On 31 March 1560, Lord Grey, with an English force wrote from "Linton-Briggs", saying "we are now at Linterne (sic) Brigges". Therefore, the current bridge was probably built circa 1560 at the latest. In 1617 Alexander Home, 1st Earl of Home escorted King James from Dunglass Castle to Pencraig by Linton Bridge.

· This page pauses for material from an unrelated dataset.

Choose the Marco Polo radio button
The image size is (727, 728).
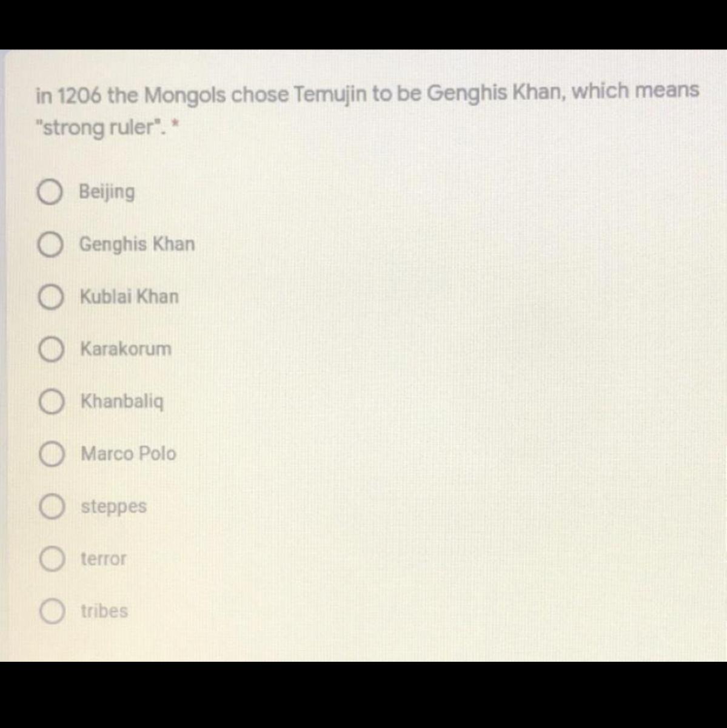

Numerous repairs have been carried out, including in 1625, 1639, 1661, 1763 and 1934. In the course of the work in 1763, the bridge was probably widened. The Edinburgh to Berwick-upon-Tweed post road, later to become the A1, crossed the Tyne on this bridge until 1927 when a new bypass and bridge were constructed upstream. The old A1 road is now re-classified as the A199.

==Description==
The 30m long and 5.7m wide masonry viaduct is located on the southern edge of the village. It spans the river with two segmental arches with spans of 12.2m. The masonry consists of roughly carved red and yellow sandstone, which was built into a layered masonry with bricked arches. The central pillar is equipped with a triangular protruding cutwater. The bridge has architectural parallels to the Abbey Bridge in Haddington. The delimiting balustrade was raised around 1895.